Aprender com os erros do passado

Podem as mudanças políticas que tiveram lugar nos últimos anos na América Latina serem explicadas à luz desta releitura de Marx?

Sim, penso que podem ser explicadas nessa perspectiva. O que um marxista humanista como eu próprio se pergunta muito frequentemente é porque razão tantas revoluções acabaram por seguir pelo caminho errado; porque razão tantas revoluções bem intencionadas, no sentido de trazerem liberdade, justiça social e igualdade económica, acabaram por se tornar máquinas autoritárias e totalitárias. Um marxismo humanista questionar-se-ia, neste sentido, sobre o que aconteceu, por exemplo, na União Soviética e na Europa de Leste.

### Dados fornecidos
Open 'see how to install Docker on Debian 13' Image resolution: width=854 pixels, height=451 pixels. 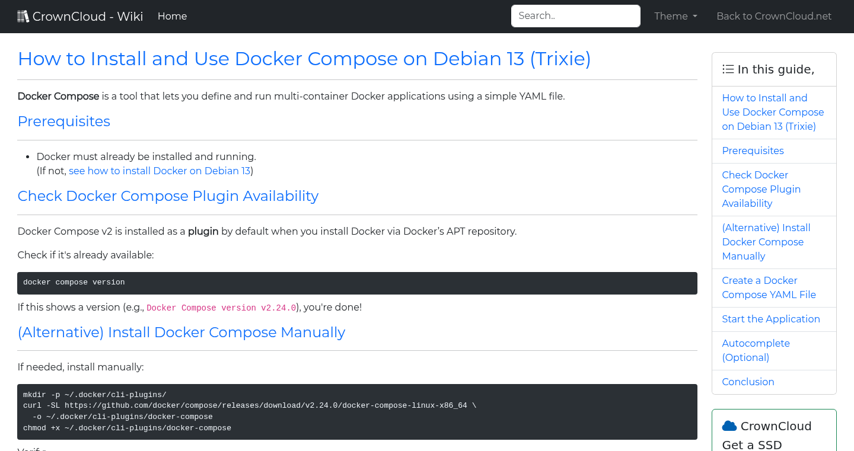point(160,171)
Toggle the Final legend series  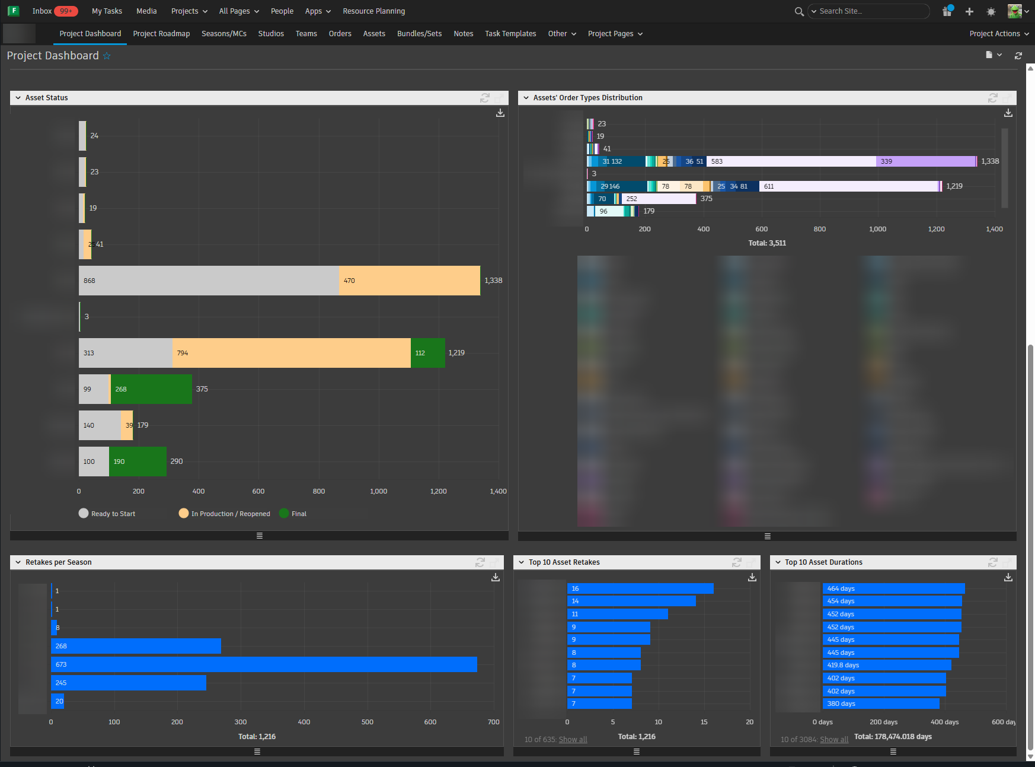coord(284,514)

### Requisitos
1. Traduza para inglês a seguinte frase do excerto: "Um marxismo humanista questionar-se-ia, neste sentido, sobre o que aconteceu, por exemplo, na União Soviética e na Europa de Leste."
2. De acordo com o excerto, em que se tornaram tantas revoluções bem intencionadas?
3. Enumere todas as regiões e países mencionados no excerto.
As linhas não têm qualquer papel nesta parte.

### Respostas escritas
1. In this sense, a humanist Marxism would ask itself what happened, for example, in the Soviet Union and in Eastern Europe.

2. Tornaram-se máquinas autoritárias e totalitárias.

3. América Latina; União Soviética; Europa de Leste